**How to complete this task**
Search the records below for the word "agent", then return every line where it appears.

**Source data**
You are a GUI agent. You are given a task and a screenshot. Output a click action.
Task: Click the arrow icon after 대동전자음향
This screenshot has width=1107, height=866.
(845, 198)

---

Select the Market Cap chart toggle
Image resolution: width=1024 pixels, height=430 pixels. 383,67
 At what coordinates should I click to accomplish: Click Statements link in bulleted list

--

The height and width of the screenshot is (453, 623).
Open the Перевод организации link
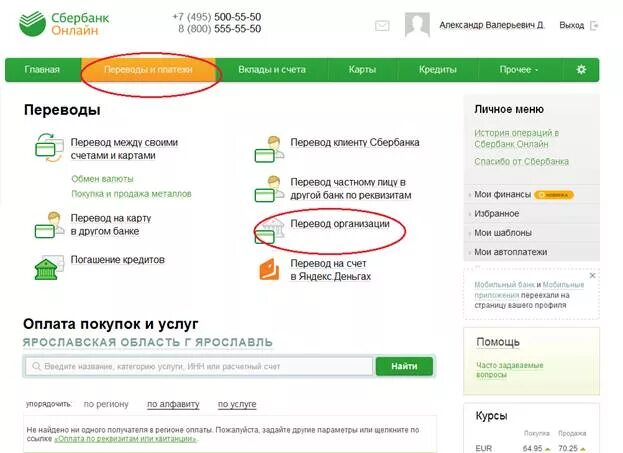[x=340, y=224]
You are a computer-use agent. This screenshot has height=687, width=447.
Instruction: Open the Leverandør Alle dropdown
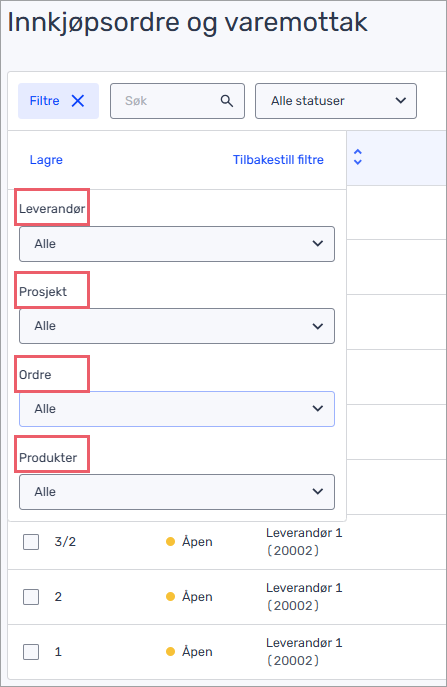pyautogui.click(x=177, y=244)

**Solution to this problem**
You are a GUI agent. You are given a task and a screenshot. Output a click action.
You are a computer-use agent. This screenshot has height=687, width=447.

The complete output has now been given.